» PROMPT:
Replace every "GUI agent" in the material below with "screen agent", and leave everything else as it is.

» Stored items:

----------

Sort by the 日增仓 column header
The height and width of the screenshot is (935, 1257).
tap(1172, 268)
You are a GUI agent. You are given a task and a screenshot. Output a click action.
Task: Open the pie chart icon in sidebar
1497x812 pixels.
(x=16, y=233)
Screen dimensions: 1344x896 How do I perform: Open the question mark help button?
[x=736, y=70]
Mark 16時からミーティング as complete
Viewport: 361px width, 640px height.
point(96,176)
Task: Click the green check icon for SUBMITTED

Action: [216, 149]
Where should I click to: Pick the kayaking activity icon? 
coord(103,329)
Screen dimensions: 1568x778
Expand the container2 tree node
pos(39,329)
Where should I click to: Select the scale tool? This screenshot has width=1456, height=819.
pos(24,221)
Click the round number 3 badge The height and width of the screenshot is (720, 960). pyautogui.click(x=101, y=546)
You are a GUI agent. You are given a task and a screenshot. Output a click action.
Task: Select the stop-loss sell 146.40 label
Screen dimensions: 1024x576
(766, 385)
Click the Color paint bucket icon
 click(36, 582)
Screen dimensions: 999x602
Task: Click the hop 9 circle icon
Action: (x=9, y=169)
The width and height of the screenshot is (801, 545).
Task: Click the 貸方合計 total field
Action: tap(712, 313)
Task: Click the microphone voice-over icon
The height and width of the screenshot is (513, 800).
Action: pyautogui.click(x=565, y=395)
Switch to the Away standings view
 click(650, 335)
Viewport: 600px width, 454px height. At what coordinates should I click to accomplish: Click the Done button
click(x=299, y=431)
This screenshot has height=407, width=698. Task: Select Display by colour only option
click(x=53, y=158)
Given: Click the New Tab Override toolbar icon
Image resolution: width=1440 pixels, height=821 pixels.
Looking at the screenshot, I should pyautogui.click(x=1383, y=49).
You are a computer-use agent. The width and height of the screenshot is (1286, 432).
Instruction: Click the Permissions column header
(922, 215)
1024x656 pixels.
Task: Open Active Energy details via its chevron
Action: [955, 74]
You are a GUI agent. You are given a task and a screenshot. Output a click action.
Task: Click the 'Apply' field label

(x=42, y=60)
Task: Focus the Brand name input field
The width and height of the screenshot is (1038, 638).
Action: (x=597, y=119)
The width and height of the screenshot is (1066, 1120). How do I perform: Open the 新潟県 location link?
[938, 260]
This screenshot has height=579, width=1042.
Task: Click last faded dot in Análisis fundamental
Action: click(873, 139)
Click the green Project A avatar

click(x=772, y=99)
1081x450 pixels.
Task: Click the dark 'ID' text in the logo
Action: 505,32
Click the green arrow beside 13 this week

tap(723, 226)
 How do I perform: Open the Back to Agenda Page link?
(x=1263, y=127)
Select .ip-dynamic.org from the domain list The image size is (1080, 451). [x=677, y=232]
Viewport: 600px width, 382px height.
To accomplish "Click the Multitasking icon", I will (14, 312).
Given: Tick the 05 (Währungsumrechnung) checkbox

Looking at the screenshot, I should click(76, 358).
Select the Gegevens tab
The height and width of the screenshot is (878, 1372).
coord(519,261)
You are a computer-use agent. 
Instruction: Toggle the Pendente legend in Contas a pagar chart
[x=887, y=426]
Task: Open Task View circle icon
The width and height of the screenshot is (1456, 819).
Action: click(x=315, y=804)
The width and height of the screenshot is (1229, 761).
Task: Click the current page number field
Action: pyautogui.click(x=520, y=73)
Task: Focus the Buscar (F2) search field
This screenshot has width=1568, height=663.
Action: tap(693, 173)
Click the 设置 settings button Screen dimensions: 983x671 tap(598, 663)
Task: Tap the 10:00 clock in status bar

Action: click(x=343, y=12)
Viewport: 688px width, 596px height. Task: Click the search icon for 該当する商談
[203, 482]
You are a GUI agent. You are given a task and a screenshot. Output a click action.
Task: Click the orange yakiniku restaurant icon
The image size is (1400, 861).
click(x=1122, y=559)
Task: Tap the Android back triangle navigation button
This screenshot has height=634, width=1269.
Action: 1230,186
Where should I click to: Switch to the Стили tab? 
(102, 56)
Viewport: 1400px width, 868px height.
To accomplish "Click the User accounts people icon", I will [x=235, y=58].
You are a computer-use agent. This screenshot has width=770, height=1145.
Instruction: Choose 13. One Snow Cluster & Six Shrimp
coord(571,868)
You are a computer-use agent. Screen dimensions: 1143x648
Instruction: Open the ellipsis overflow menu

----------

» EXERCISE RESPONSE:
Sort by the 日增仓 column header
The height and width of the screenshot is (935, 1257).
tap(1172, 268)
You are a screen agent. You are given a task and a screenshot. Output a click action.
Task: Open the pie chart icon in sidebar
1497x812 pixels.
(x=16, y=233)
Screen dimensions: 1344x896 How do I perform: Open the question mark help button?
[x=736, y=70]
Mark 16時からミーティング as complete
Viewport: 361px width, 640px height.
point(96,176)
Task: Click the green check icon for SUBMITTED

Action: [216, 149]
Where should I click to: Pick the kayaking activity icon? 
coord(103,329)
Screen dimensions: 1568x778
Expand the container2 tree node
pos(39,329)
Where should I click to: Select the scale tool? This screenshot has width=1456, height=819.
pos(24,221)
Click the round number 3 badge The height and width of the screenshot is (720, 960). pyautogui.click(x=101, y=546)
You are a screen agent. You are given a task and a screenshot. Output a click action.
Task: Select the stop-loss sell 146.40 label
Screen dimensions: 1024x576
(766, 385)
Click the Color paint bucket icon
 click(36, 582)
Screen dimensions: 999x602
Task: Click the hop 9 circle icon
Action: (x=9, y=169)
The width and height of the screenshot is (801, 545).
Task: Click the 貸方合計 total field
Action: tap(712, 313)
Task: Click the microphone voice-over icon
The height and width of the screenshot is (513, 800).
Action: pyautogui.click(x=565, y=395)
Switch to the Away standings view
 click(650, 335)
Viewport: 600px width, 454px height. At what coordinates should I click to accomplish: Click the Done button
click(x=299, y=431)
This screenshot has height=407, width=698. Task: Select Display by colour only option
click(x=53, y=158)
Given: Click the New Tab Override toolbar icon
Image resolution: width=1440 pixels, height=821 pixels.
Looking at the screenshot, I should pyautogui.click(x=1383, y=49).
You are a computer-use agent. The width and height of the screenshot is (1286, 432).
Instruction: Click the Permissions column header
(922, 215)
1024x656 pixels.
Task: Open Active Energy details via its chevron
Action: [955, 74]
You are a screen agent. You are given a task and a screenshot. Output a click action.
Task: Click the 'Apply' field label

(x=42, y=60)
Task: Focus the Brand name input field
The width and height of the screenshot is (1038, 638).
Action: (x=597, y=119)
The width and height of the screenshot is (1066, 1120). How do I perform: Open the 新潟県 location link?
[938, 260]
This screenshot has height=579, width=1042.
Task: Click last faded dot in Análisis fundamental
Action: click(873, 139)
Click the green Project A avatar

click(x=772, y=99)
1081x450 pixels.
Task: Click the dark 'ID' text in the logo
Action: 505,32
Click the green arrow beside 13 this week

tap(723, 226)
 How do I perform: Open the Back to Agenda Page link?
(x=1263, y=127)
Select .ip-dynamic.org from the domain list The image size is (1080, 451). [x=677, y=232]
Viewport: 600px width, 382px height.
To accomplish "Click the Multitasking icon", I will (14, 312).
Given: Tick the 05 (Währungsumrechnung) checkbox

Looking at the screenshot, I should click(76, 358).
Select the Gegevens tab
The height and width of the screenshot is (878, 1372).
coord(519,261)
You are a computer-use agent. 
Instruction: Toggle the Pendente legend in Contas a pagar chart
[x=887, y=426]
Task: Open Task View circle icon
The width and height of the screenshot is (1456, 819).
Action: click(x=315, y=804)
The width and height of the screenshot is (1229, 761).
Task: Click the current page number field
Action: pyautogui.click(x=520, y=73)
Task: Focus the Buscar (F2) search field
This screenshot has width=1568, height=663.
Action: tap(693, 173)
Click the 设置 settings button Screen dimensions: 983x671 tap(598, 663)
Task: Tap the 10:00 clock in status bar

Action: click(x=343, y=12)
Viewport: 688px width, 596px height. Task: Click the search icon for 該当する商談
[203, 482]
You are a screen agent. You are given a task and a screenshot. Output a click action.
Task: Click the orange yakiniku restaurant icon
The image size is (1400, 861).
click(x=1122, y=559)
Task: Tap the Android back triangle navigation button
This screenshot has height=634, width=1269.
Action: 1230,186
Where should I click to: Switch to the Стили tab? 
(102, 56)
Viewport: 1400px width, 868px height.
To accomplish "Click the User accounts people icon", I will [x=235, y=58].
You are a computer-use agent. This screenshot has width=770, height=1145.
Instruction: Choose 13. One Snow Cluster & Six Shrimp
coord(571,868)
You are a computer-use agent. Screen dimensions: 1143x648
Instruction: Open the ellipsis overflow menu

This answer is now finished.